▶ [Material shown]:
:::::
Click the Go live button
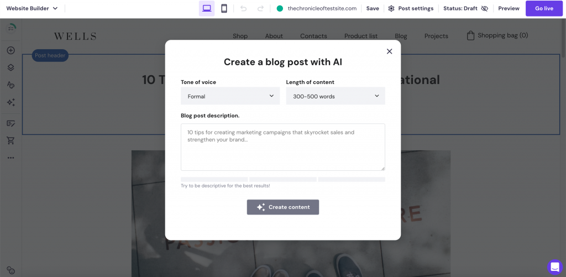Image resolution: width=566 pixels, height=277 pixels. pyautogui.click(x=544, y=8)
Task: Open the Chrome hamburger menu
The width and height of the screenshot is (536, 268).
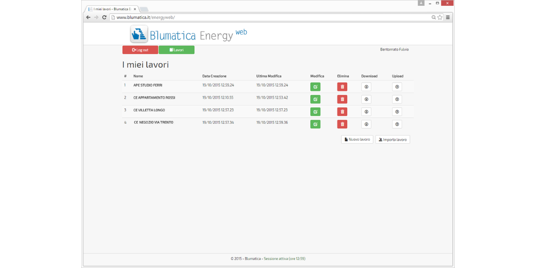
:::::
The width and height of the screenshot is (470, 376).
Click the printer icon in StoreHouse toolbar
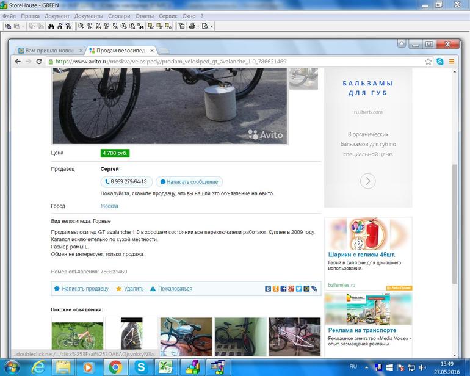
:::::
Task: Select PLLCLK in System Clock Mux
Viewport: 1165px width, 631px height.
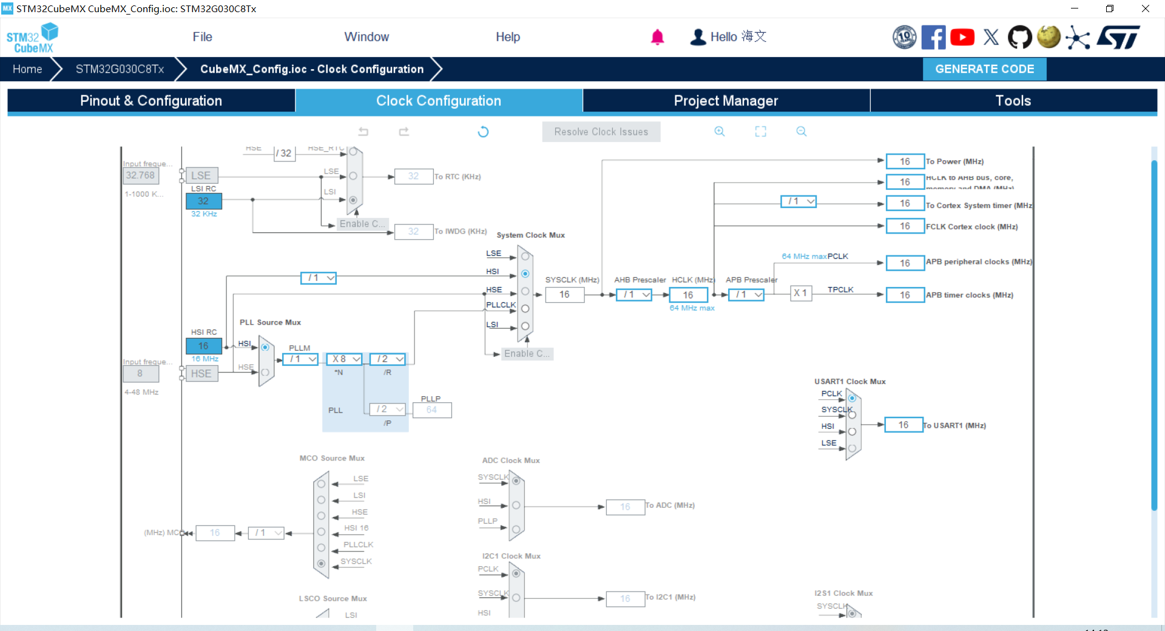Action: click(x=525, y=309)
:::::
▶ [Directions]: Copy out the items between the lines holding "Click the Go live button" and "The width and height of the screenshot is (536, 268).", inclusive, renaming "menu" to "dropdown" and leaving everything else unchanged. Give only those lines and leave out the pictures.

▶ [Answer to the problem]:
Click the Go live button
Image resolution: width=566 pixels, height=277 pixels. pyautogui.click(x=544, y=8)
Task: Open the Chrome hamburger dropdown
The width and height of the screenshot is (536, 268).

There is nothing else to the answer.